São muitas questões cujas respostas ainda não são possíveis de obter. No entanto, há algumas pistas. Há três anos, episódio semelhante ocorreu aqui no Paraná, quando Athletico e Curitiba uniram-se para lutar pela transmissão online de um Atletiba, ao optar por não vender os direitos de transmissão à RPC, afiliada da Globo. Com números bastante expressivos de audiência digital, o caso se tornou um pequeno marco nas mudanças nessas relações entre times e emissoras, sem grandes notícias a esse respeito deste então.
Para o espectador, será um bom negócio trocar as emissoras por canais específicos dos seus times? Em termos de qualidade jornalística, o que isso pode acarretar?
E aí, três anos depois, em plena quarentena de COVID-19, vemos agora este novo episódio envolvendo o Flamengo e a Globo. No entanto, as semelhanças entre os dois casos (o paranaense e o carioca) se dão apenas na superfície. No caso do Atletiba, o que víamos era a união de dois times grandes em seu estado em busca de contratos mais justos para os clubes, em prol de benefícios que se estenderiam aos demais, caso obtivessem vitória (os dois times reivindicavam por pagamentos melhores dos direitos de transmissão pela Globo, que haviam sido diminuídos). No caso do Flamengo, o esforço tem um teor mais individualista: busca melhorar o faturamento da própria marca do time, já com grande poder. Aparentemente, há poucos benefícios visados para o esporte como um todo – uma vez que a fim da transmissão da Globo pode prejudicar os clubes pequenos que não se envolveram na disputa.
A quebra desse “monopólio” de transmissão, defendem alguns, pode ajudar alguns times a faturarem mais e, por consequência, obterem mais lucro para melhorar o funcionamento do clube em diversos aspectos. No entanto, por mais maravilhosa que pareça essa promessa, é preciso reconhecer que há algo de utópico, ao menos por enquanto, em imaginar que sair de uma grande emissora é um sinônimo de ganhar mais dinheiro com internet. Em uma análise bastante ponderada, o jornalista Rodrigo Mattos esclarece que estes novos modelos – que começam a refletir no futebol algo que já se vê em outras esferas do entretenimento midiático – precisam partir do pressuposto que os antigos modelos de transmissão em TV aberta ainda têm bastante força. Romper com um modelo velho antes do estabelecimento de um novo, como parece ter provocado o Flamengo, pode ser uma temeridade.

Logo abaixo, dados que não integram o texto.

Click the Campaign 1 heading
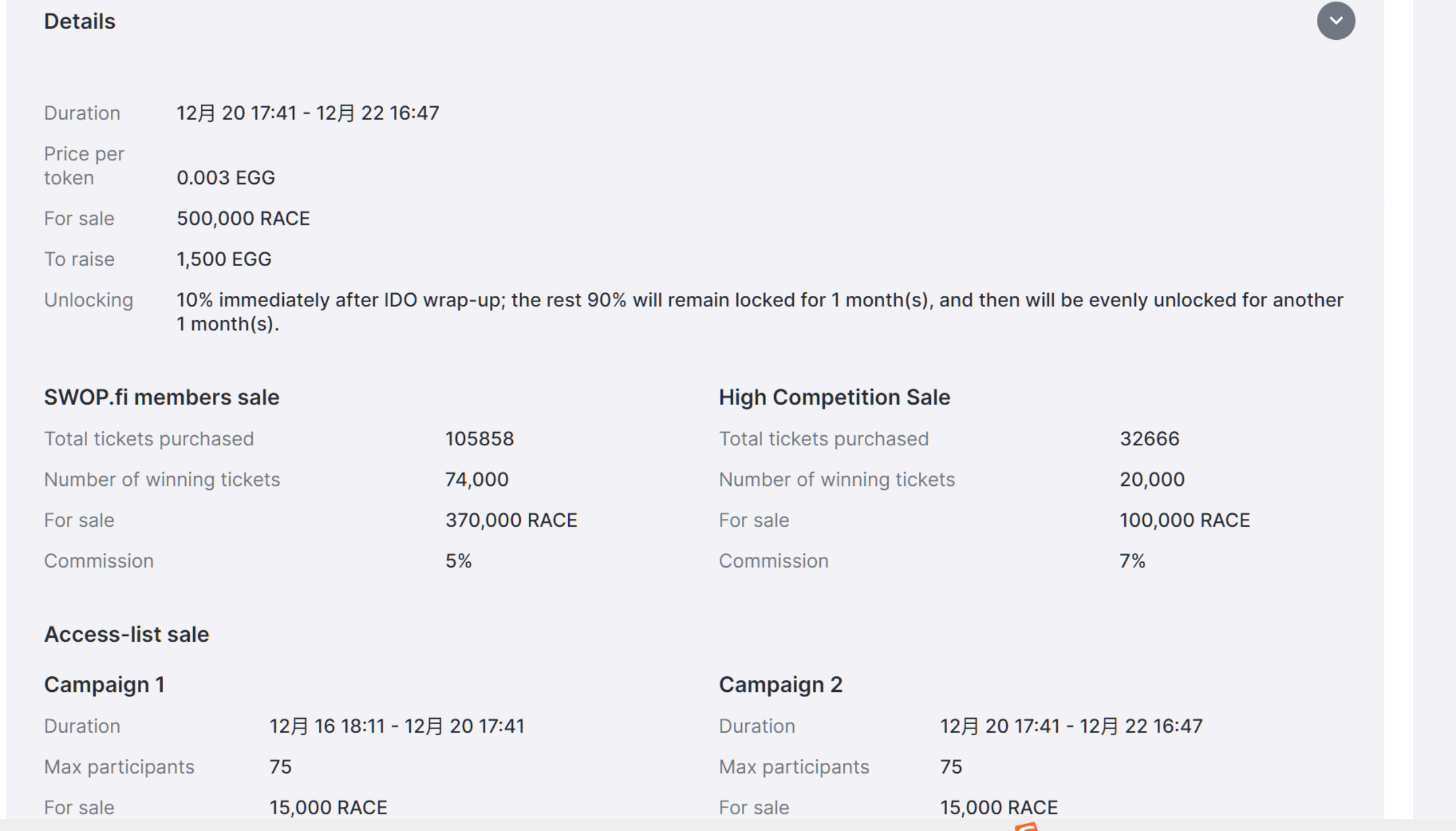 tap(104, 685)
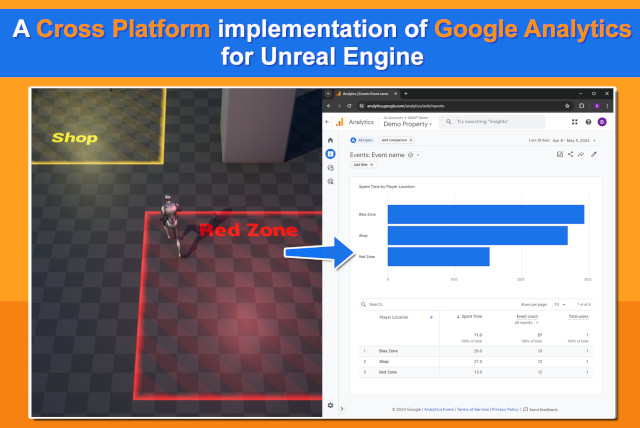Click the Share this report icon
This screenshot has width=640, height=428.
tap(570, 154)
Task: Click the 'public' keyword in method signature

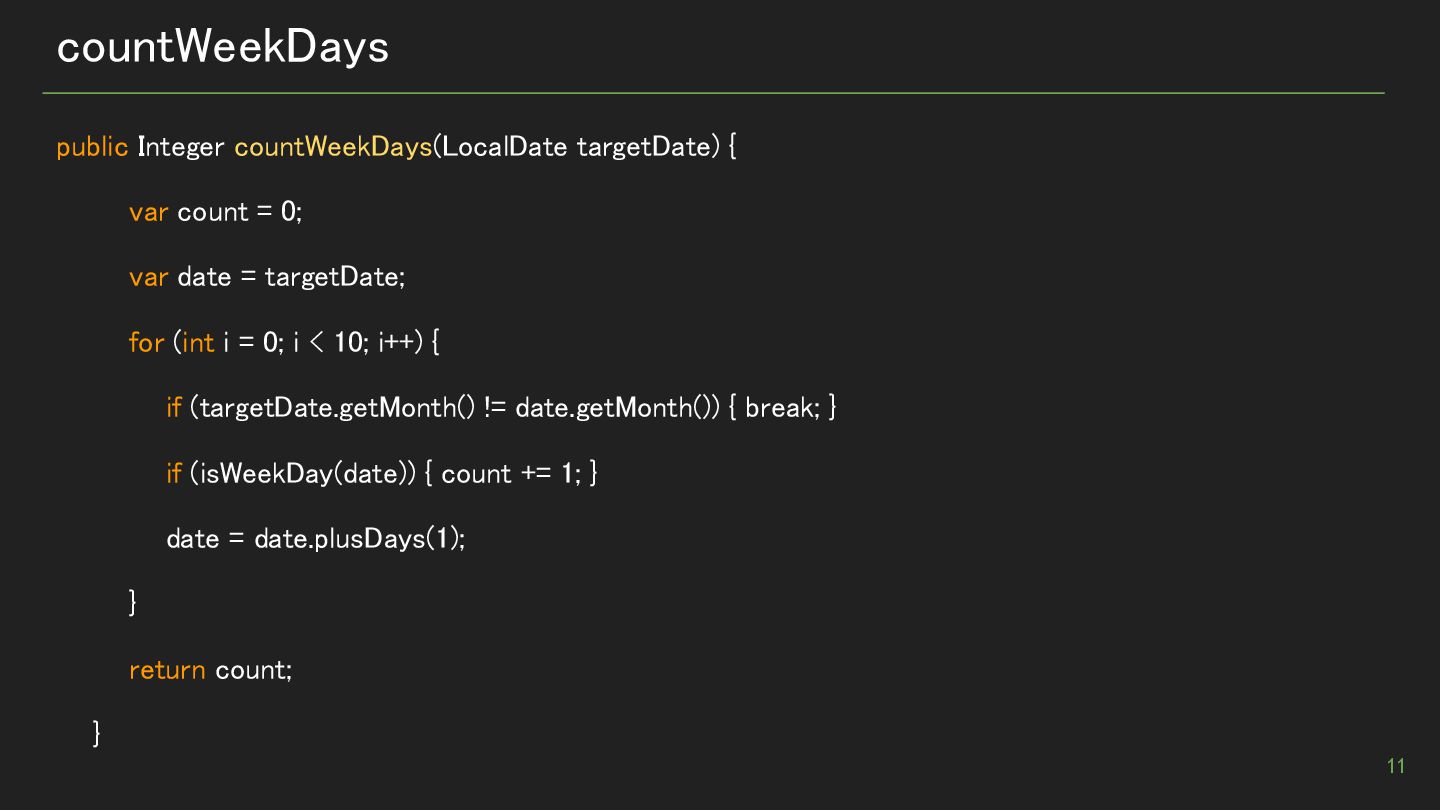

Mas tudo isso diz respeito à ótica do futebol enquanto negócio. Por fim, há outra questão que precisa ser ponderada, e que foi levantada pelo jornalista André Rizek em seu Twitter: para o espectador, será um bom negócio trocar as emissoras por canais específicos dos seus times? Em termos de qualidade jornalística, o que isso pode acarretar? Vale lembrar que, como podemos deduzir logicamente, é bastante provável que os canais dos times não prezem pela isenção – valor diretamente ligado ao nível de competência do jornalismo esportivo.
Nas palavras de André Rizek, permanece uma provocação relevante: “terá público para o jornalismo que busca a isenção, mostrar o contraditório? Ou as pessoas só vão querer saber de defender o clube delas, acima de tudo? Passaremos por uma precarização, uberização da profissão?”. Ou seja, estaremos rumando, também no jornalismo que cobre futebol, a uma abordagem mais próxima da assessoria de imprensa, ou seja, que busca apenas dar luz ao que pega bem e apagando as falhas dos times? Se isso se concretiza, quem perde é o cidadão. Mas aguardemos cenas dos próximos capítulos.